→ Task description
Can you reproduce each of the following lines word for word?

# Start of Source records

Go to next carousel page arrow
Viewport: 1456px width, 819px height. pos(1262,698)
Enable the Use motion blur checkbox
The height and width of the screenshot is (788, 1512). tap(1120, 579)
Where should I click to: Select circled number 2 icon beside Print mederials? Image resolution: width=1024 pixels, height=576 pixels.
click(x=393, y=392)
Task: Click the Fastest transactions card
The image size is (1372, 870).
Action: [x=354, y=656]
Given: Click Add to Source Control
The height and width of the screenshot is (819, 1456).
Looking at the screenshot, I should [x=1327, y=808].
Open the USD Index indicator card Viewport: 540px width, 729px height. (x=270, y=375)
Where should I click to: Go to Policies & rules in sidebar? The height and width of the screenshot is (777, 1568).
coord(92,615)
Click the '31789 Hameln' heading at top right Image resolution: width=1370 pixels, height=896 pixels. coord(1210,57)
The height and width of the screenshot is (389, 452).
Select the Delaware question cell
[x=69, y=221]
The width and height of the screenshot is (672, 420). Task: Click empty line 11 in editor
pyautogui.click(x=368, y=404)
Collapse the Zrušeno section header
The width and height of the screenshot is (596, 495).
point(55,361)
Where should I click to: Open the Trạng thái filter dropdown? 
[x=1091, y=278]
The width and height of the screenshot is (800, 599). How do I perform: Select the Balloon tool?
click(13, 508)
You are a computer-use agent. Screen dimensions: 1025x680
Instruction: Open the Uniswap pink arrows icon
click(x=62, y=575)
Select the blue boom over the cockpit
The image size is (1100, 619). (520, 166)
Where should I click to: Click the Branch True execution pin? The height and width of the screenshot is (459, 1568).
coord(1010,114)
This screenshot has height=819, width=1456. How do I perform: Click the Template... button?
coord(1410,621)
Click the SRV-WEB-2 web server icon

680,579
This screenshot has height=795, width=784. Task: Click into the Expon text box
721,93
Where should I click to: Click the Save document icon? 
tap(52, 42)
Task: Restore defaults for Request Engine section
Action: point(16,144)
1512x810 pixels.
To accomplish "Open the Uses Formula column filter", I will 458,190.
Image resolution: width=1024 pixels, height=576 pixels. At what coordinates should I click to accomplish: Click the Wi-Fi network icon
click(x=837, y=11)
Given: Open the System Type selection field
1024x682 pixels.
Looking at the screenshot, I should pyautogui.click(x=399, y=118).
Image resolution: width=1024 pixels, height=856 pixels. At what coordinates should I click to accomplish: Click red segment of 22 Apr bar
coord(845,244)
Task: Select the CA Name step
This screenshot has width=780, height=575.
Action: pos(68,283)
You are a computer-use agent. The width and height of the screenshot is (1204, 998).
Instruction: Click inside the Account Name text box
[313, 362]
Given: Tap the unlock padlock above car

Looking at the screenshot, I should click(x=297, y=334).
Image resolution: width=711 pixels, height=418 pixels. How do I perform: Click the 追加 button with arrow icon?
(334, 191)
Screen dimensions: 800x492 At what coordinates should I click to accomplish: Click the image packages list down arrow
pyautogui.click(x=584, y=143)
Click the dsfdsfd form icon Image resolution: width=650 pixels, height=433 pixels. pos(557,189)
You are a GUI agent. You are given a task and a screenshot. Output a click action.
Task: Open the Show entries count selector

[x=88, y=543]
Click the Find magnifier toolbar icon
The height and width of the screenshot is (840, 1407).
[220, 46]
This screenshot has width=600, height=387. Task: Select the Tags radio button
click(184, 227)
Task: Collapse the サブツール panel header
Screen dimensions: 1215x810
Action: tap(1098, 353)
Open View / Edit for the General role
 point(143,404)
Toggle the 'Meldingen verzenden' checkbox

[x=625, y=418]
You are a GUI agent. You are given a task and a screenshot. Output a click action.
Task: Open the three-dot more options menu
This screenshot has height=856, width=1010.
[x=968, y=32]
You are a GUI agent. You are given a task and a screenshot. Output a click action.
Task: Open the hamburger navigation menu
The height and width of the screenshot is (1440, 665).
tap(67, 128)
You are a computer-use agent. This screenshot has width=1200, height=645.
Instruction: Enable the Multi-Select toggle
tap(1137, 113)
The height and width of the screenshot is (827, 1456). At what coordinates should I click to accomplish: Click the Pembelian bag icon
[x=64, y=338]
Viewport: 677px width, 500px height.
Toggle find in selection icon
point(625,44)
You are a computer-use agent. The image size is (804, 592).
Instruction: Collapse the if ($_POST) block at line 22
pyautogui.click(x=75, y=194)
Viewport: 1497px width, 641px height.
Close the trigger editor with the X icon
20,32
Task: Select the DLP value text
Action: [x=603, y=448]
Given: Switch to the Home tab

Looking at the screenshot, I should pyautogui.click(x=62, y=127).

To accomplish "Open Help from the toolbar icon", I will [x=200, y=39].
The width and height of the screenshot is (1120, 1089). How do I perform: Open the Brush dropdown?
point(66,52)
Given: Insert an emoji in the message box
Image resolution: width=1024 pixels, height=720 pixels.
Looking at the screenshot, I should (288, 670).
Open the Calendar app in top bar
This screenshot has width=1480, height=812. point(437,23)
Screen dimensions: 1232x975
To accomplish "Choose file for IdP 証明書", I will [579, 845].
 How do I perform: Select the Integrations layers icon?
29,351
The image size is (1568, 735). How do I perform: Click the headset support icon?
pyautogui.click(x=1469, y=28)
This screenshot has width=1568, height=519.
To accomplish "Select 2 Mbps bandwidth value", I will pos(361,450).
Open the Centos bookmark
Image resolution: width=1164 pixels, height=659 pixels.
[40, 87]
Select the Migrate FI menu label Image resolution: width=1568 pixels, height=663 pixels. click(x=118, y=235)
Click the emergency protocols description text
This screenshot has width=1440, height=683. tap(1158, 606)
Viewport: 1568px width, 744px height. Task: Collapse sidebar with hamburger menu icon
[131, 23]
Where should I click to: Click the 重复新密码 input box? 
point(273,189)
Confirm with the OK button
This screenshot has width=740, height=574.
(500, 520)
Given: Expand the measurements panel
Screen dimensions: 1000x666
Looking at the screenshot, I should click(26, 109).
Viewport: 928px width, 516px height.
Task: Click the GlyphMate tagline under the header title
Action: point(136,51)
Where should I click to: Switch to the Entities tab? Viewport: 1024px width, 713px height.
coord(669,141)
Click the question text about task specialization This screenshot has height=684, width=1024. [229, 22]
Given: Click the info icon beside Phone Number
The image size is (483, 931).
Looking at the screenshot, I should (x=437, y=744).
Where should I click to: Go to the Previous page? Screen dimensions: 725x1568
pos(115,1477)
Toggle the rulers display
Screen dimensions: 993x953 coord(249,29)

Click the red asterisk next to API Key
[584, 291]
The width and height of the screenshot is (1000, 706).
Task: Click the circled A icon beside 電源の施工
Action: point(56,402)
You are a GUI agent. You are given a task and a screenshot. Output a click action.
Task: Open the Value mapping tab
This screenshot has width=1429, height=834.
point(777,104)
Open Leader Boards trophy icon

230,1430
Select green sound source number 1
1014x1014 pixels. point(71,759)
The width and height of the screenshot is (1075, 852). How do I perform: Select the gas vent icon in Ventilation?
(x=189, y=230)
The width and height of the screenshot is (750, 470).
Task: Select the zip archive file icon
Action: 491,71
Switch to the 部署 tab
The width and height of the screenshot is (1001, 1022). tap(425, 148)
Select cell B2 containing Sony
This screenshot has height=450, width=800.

# End of Source records

→ Solution below
Go to next carousel page arrow
Viewport: 1456px width, 819px height. pos(1262,698)
Enable the Use motion blur checkbox
The height and width of the screenshot is (788, 1512). tap(1120, 579)
Where should I click to: Select circled number 2 icon beside Print mederials? Image resolution: width=1024 pixels, height=576 pixels.
click(x=393, y=392)
Task: Click the Fastest transactions card
The image size is (1372, 870).
Action: [x=354, y=656]
Given: Click Add to Source Control
The height and width of the screenshot is (819, 1456).
Looking at the screenshot, I should [x=1327, y=808].
Open the USD Index indicator card Viewport: 540px width, 729px height. (x=270, y=375)
Where should I click to: Go to Policies & rules in sidebar? The height and width of the screenshot is (777, 1568).
coord(92,615)
Click the '31789 Hameln' heading at top right Image resolution: width=1370 pixels, height=896 pixels. coord(1210,57)
The height and width of the screenshot is (389, 452).
Select the Delaware question cell
[x=69, y=221]
The width and height of the screenshot is (672, 420). Task: Click empty line 11 in editor
pyautogui.click(x=368, y=404)
Collapse the Zrušeno section header
The width and height of the screenshot is (596, 495).
point(55,361)
Where should I click to: Open the Trạng thái filter dropdown? 
[x=1091, y=278]
The width and height of the screenshot is (800, 599). How do I perform: Select the Balloon tool?
click(13, 508)
You are a computer-use agent. Screen dimensions: 1025x680
Instruction: Open the Uniswap pink arrows icon
click(x=62, y=575)
Select the blue boom over the cockpit
The image size is (1100, 619). (520, 166)
Where should I click to: Click the Branch True execution pin? The height and width of the screenshot is (459, 1568).
coord(1010,114)
This screenshot has height=819, width=1456. How do I perform: Click the Template... button?
coord(1410,621)
Click the SRV-WEB-2 web server icon

680,579
This screenshot has height=795, width=784. Task: Click into the Expon text box
721,93
Where should I click to: Click the Save document icon? 
tap(52, 42)
Task: Restore defaults for Request Engine section
Action: point(16,144)
1512x810 pixels.
To accomplish "Open the Uses Formula column filter", I will 458,190.
Image resolution: width=1024 pixels, height=576 pixels. At what coordinates should I click to accomplish: Click the Wi-Fi network icon
click(x=837, y=11)
Given: Open the System Type selection field
1024x682 pixels.
Looking at the screenshot, I should pyautogui.click(x=399, y=118).
Image resolution: width=1024 pixels, height=856 pixels. At what coordinates should I click to accomplish: Click red segment of 22 Apr bar
coord(845,244)
Task: Select the CA Name step
This screenshot has width=780, height=575.
Action: pos(68,283)
You are a computer-use agent. The width and height of the screenshot is (1204, 998).
Instruction: Click inside the Account Name text box
[313, 362]
Given: Tap the unlock padlock above car

Looking at the screenshot, I should click(x=297, y=334).
Image resolution: width=711 pixels, height=418 pixels. How do I perform: Click the 追加 button with arrow icon?
(334, 191)
Screen dimensions: 800x492 At what coordinates should I click to accomplish: Click the image packages list down arrow
pyautogui.click(x=584, y=143)
Click the dsfdsfd form icon Image resolution: width=650 pixels, height=433 pixels. pos(557,189)
You are a GUI agent. You are given a task and a screenshot. Output a click action.
Task: Open the Show entries count selector

[x=88, y=543]
Click the Find magnifier toolbar icon
The height and width of the screenshot is (840, 1407).
[220, 46]
This screenshot has width=600, height=387. Task: Select the Tags radio button
click(184, 227)
Task: Collapse the サブツール panel header
Screen dimensions: 1215x810
Action: tap(1098, 353)
Open View / Edit for the General role
 point(143,404)
Toggle the 'Meldingen verzenden' checkbox

[x=625, y=418]
You are a GUI agent. You are given a task and a screenshot. Output a click action.
Task: Open the three-dot more options menu
This screenshot has height=856, width=1010.
[x=968, y=32]
You are a GUI agent. You are given a task and a screenshot. Output a click action.
Task: Open the hamburger navigation menu
The height and width of the screenshot is (1440, 665).
tap(67, 128)
You are a computer-use agent. This screenshot has width=1200, height=645.
Instruction: Enable the Multi-Select toggle
tap(1137, 113)
The height and width of the screenshot is (827, 1456). At what coordinates should I click to accomplish: Click the Pembelian bag icon
[x=64, y=338]
Viewport: 677px width, 500px height.
Toggle find in selection icon
point(625,44)
You are a computer-use agent. The image size is (804, 592).
Instruction: Collapse the if ($_POST) block at line 22
pyautogui.click(x=75, y=194)
Viewport: 1497px width, 641px height.
Close the trigger editor with the X icon
20,32
Task: Select the DLP value text
Action: [x=603, y=448]
Given: Switch to the Home tab

Looking at the screenshot, I should pyautogui.click(x=62, y=127).

To accomplish "Open Help from the toolbar icon", I will [x=200, y=39].
The width and height of the screenshot is (1120, 1089). How do I perform: Open the Brush dropdown?
point(66,52)
Given: Insert an emoji in the message box
Image resolution: width=1024 pixels, height=720 pixels.
Looking at the screenshot, I should (288, 670).
Open the Calendar app in top bar
This screenshot has width=1480, height=812. point(437,23)
Screen dimensions: 1232x975
To accomplish "Choose file for IdP 証明書", I will [579, 845].
 How do I perform: Select the Integrations layers icon?
29,351
The image size is (1568, 735). How do I perform: Click the headset support icon?
pyautogui.click(x=1469, y=28)
This screenshot has width=1568, height=519.
To accomplish "Select 2 Mbps bandwidth value", I will pos(361,450).
Open the Centos bookmark
Image resolution: width=1164 pixels, height=659 pixels.
[40, 87]
Select the Migrate FI menu label Image resolution: width=1568 pixels, height=663 pixels. click(x=118, y=235)
Click the emergency protocols description text
This screenshot has width=1440, height=683. tap(1158, 606)
Viewport: 1568px width, 744px height. Task: Collapse sidebar with hamburger menu icon
[131, 23]
Where should I click to: Click the 重复新密码 input box? 
point(273,189)
Confirm with the OK button
This screenshot has width=740, height=574.
(500, 520)
Given: Expand the measurements panel
Screen dimensions: 1000x666
Looking at the screenshot, I should click(26, 109).
Viewport: 928px width, 516px height.
Task: Click the GlyphMate tagline under the header title
Action: point(136,51)
Where should I click to: Switch to the Entities tab? Viewport: 1024px width, 713px height.
coord(669,141)
Click the question text about task specialization This screenshot has height=684, width=1024. [229, 22]
Given: Click the info icon beside Phone Number
The image size is (483, 931).
Looking at the screenshot, I should (x=437, y=744).
Where should I click to: Go to the Previous page? Screen dimensions: 725x1568
pos(115,1477)
Toggle the rulers display
Screen dimensions: 993x953 coord(249,29)

Click the red asterisk next to API Key
[584, 291]
The width and height of the screenshot is (1000, 706).
Task: Click the circled A icon beside 電源の施工
Action: point(56,402)
You are a GUI agent. You are given a task and a screenshot. Output a click action.
Task: Open the Value mapping tab
This screenshot has width=1429, height=834.
point(777,104)
Open Leader Boards trophy icon

230,1430
Select green sound source number 1
1014x1014 pixels. point(71,759)
The width and height of the screenshot is (1075, 852). How do I perform: Select the gas vent icon in Ventilation?
(x=189, y=230)
The width and height of the screenshot is (750, 470).
Task: Select the zip archive file icon
Action: 491,71
Switch to the 部署 tab
The width and height of the screenshot is (1001, 1022). tap(425, 148)
Select cell B2 containing Sony
This screenshot has height=450, width=800.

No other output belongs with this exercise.